- **Material to process**:

^^^^^^^^^^^^^^^^

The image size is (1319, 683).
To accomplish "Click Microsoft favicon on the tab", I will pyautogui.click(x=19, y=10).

^^^^^^^^^^^^^^^^

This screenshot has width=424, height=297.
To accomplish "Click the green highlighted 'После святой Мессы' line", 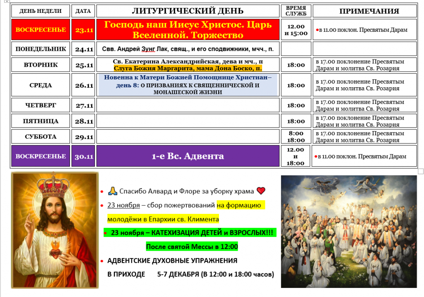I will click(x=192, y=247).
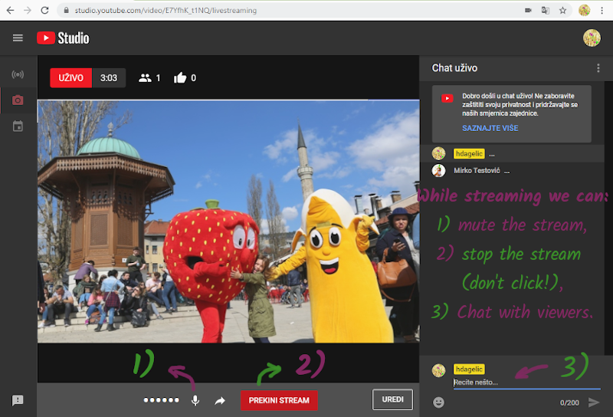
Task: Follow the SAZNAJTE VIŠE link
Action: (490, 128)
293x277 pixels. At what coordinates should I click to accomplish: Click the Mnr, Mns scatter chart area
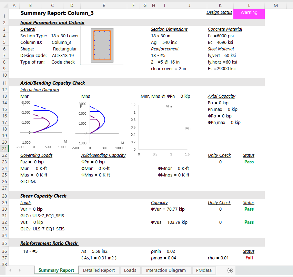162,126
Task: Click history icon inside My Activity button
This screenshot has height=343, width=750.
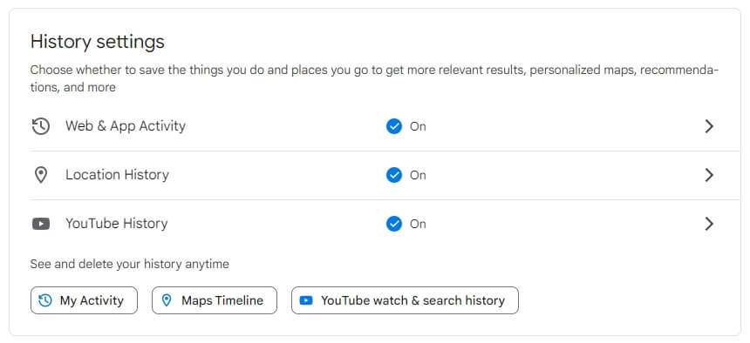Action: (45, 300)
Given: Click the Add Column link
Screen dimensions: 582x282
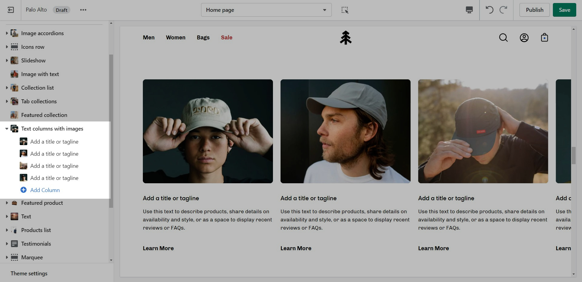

^^^^^^^^^^^^^^^^

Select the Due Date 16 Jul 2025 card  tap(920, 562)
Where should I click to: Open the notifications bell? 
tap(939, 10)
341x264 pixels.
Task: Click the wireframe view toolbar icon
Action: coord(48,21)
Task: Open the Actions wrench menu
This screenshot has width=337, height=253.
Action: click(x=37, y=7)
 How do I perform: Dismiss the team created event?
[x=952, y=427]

^^^^^^^^^^^^^^^^

- **Problem requirements**: All that should be printed is the run of lines above from the one with "This screenshot has height=343, width=750." through the one with "Screen dimensions: 582x282", both included, exactly as given, with pictures left out.

- **Solution below**:
This screenshot has height=343, width=750.
Action: (45, 300)
Given: Click the Add Column link
Screen dimensions: 582x282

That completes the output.